Automating cyber threat analysis with LLMs: a methodology for building and serving knowledge graphs

In the era of increasingly frequent and sophisticated cyber threats, organizations must adopt effective strategies to enhance the security of their systems. Cyber Threat Intelligence (CTI) has an important role in this context, and consists of proactive approaches to identify, analyze, and mitigate cyber threats. However, much of the available CTI information is contained in unstructured textual reports, making large-scale analysis organizationally complex and resource-demanding in terms of time and finances. This thesis presents an innovative approach that integrates Large Language Models (LLMs) to perform CTI automation. The proposed system consists of two main components: a pipeline for extracting structured information from unstructured CTI reports, making use of Named Entity Recognition (NER) and Relation Extraction (RE) techniques to construct a Knowledge Graph (KG); and a RAG-based conversational model that uses both Global Knowledge from the created Knowledge Graph and from a CVE database, and Local Knowledge related to the specific organization's software configuration, to generate Cybersecurity assessments. Experimental evaluation was conducted on two fronts. The performance of different BERT-based models for NER and RE tasks was compared against the state-of-the-art LADDER framework, demonstrating competitive results. The effectiveness of the RAG approach was assessed through both qualitative and quantitative metrics, comparing it to existing solutions such as LocalIntel. The results indicate that the proposed system improves the structuring and contextualization of CTI data, enhancing the accuracy and relevance of generated responses. This work contributes to the field by introducing an efficient pipeline for automated threat intelligence processing, advancing the integration of knowledge graphs in Cybersecurity applications.
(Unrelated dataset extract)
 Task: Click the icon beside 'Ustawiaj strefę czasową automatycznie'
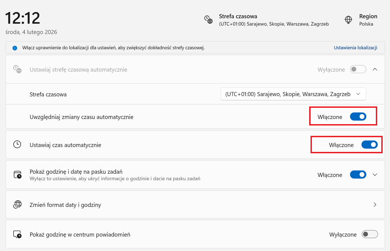(17, 69)
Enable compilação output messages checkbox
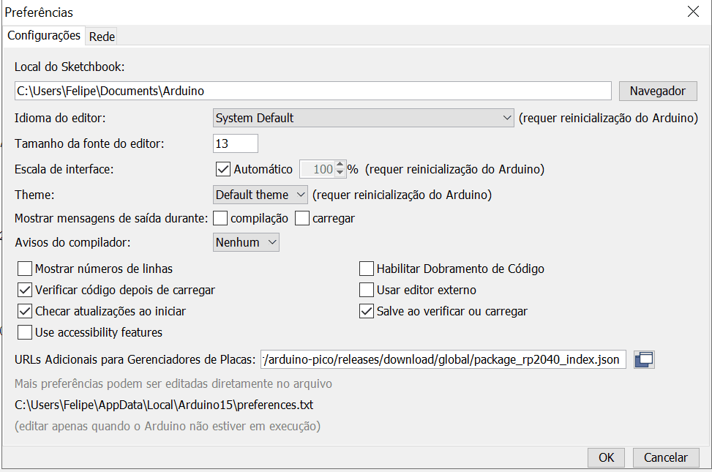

Nel contesto odierno, caratterizzato da minacce informatiche sempre più frequenti e sofisticate, le organizzazioni sono chiamate ad adottare strategie avanzate per rafforzare la sicurezza dei propri sistemi. La Cyber Threat Intelligence (CTI) ricopre un ruolo cruciale in questo scenario, basandosi su approcci proattivi per identificare, analizzare e contrastare le minacce informatiche. Tuttavia, una parte significativa delle informazioni di CTI è contenuta in report testuali non strutturati, il che rende l'analisi su larga scala complessa, impegnativa in termini di risorse e onerosa dal punto di vista del tempo. Questa tesi presenta un approccio innovativo che integra i Large Language Models per l'automazione della Threat Intelligence. Il sistema proposto è composto da due componenti principali: una pipeline per l'estrazione di informazioni strutturate da report di CTI non strutturati, che utilizza tecniche di Named Entity Recognition (NER) e Relation Extraction (RE) per costruire un Knowledge Graph (KG); e un modello conversazionale basato su RAG, che sfrutta sia una conoscenza globale (Global Knowledge) proveniente dal grafo creato e da un database di vulnerabilità note, sia la conoscenza locale (Local Knowledge) relativa ai software specificati dall'utente per generare risposte nel dominio della Cybersecurity. La valutazione sperimentale è stata condotta su due fronti. In primo luogo, le prestazioni di diversi modelli basati su BERT, utilizzati per i compiti di NER e RE, sono state confrontate con quelle di LADDER, un sistema rappresentante lo stato dell'arte, dimostrando risultati competitivi. Inoltre, l'efficacia dell'approccio RAG è stata valutata attraverso metriche sia qualitative che quantitative, confrontando le sue performance con quelle di LocalIntel, un sistema di riferimento nello stato dell'arte. I risultati hanno mostrato che il sistema proposto utilizza efficacemente i dati contestuali per fornire indicazioni precise e rilevanti sulle minacce. Questo lavoro contribuisce al settore introducendo una pipeline efficiente per l'elaborazione automatizzata della threat intelligence e avanzando l'integrazione dei Knowledge Graph nelle applicazioni di Cybersecurity.